Later in the study period, a swath Pakistani government officials were struck with COVID-19, leaving the country with a leadership crisis, which saw an increase of attacks by Taliban groups in May.
The New People’s Army (NPA) -- a sect of guerrilla communist rebels, who have been fighting in the Philippines for more than 50 years -- initially declared support for the UN Secretary-General Antonio Guterres call for a “global ceasefire” in the early days of the pandemic, which was then echoed by Philippine President Rodrigo Duterte.
It would not last.
“Both parties did not stick to it, and did not extend it after one month in mid-April,” Ide said, noting that afterwards there was an increase in attacks from the government side – as Duterte “generally strengthened the government’s authoritarian grip” on society.
“Basically [they] used that lockdown and lack of international attention to crack down heavily on all sorts of opposition, including the communist rebels.”

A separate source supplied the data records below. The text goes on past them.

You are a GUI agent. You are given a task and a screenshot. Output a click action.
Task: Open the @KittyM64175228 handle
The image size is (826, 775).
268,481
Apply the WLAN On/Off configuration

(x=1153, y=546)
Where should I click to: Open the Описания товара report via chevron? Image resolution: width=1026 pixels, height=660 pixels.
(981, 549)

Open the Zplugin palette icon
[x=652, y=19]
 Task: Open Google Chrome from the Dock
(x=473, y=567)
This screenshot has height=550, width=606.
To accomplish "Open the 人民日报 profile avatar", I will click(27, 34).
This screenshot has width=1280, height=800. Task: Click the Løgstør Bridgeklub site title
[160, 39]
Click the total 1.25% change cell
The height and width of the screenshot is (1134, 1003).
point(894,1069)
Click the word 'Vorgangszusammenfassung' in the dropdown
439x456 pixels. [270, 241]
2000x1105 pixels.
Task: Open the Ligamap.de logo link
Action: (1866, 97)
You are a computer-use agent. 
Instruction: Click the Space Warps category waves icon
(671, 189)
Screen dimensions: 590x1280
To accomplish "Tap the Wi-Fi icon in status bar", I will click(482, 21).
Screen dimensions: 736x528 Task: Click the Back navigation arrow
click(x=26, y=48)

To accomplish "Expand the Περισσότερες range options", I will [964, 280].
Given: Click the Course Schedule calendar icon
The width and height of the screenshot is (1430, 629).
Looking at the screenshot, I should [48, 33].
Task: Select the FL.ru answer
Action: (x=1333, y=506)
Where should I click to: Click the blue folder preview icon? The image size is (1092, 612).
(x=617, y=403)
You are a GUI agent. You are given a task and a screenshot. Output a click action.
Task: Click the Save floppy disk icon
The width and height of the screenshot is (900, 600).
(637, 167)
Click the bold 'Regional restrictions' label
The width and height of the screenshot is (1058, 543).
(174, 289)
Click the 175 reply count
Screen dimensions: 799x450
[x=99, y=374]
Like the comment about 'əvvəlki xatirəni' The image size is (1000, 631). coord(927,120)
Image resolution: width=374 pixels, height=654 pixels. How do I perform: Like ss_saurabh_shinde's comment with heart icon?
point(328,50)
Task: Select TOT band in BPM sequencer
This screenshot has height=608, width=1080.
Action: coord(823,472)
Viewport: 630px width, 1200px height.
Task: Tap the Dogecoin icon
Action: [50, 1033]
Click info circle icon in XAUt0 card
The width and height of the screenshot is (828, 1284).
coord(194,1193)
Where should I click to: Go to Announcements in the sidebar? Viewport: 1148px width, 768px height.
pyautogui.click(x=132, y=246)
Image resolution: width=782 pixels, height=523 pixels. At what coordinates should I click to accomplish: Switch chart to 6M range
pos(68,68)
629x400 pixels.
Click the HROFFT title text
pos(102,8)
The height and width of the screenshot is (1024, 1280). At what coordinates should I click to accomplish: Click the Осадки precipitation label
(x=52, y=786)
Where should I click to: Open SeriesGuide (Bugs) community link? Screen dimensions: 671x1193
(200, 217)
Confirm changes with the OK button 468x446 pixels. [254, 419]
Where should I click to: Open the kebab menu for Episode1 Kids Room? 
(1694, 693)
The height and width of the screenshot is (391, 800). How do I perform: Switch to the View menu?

Duterte called for a second unilateral ceasefire earlier this month, even as the Armed Forces of the Philippines announced they will not recommend a holiday truce with the rebels.
Ide said that initially his research gave him “a lot of hope” that ceasefires and peace accords could be brokered during a global health crisis – but his research showed otherwise.
“There was initially quite a bit of optimism that these shared common external threats to all of the groups across the board…might act as a force to curb violence and open a window of opportunity to engage in negotiations,” he said. “What I found is that there is very little evidence of that so far.”
There were a few symbolic gestures he found in his study, but overall “they did not prevail,” he said.

“If there was a decline in violence, it was mostly for strategic reasons and not because of any health diplomacy.”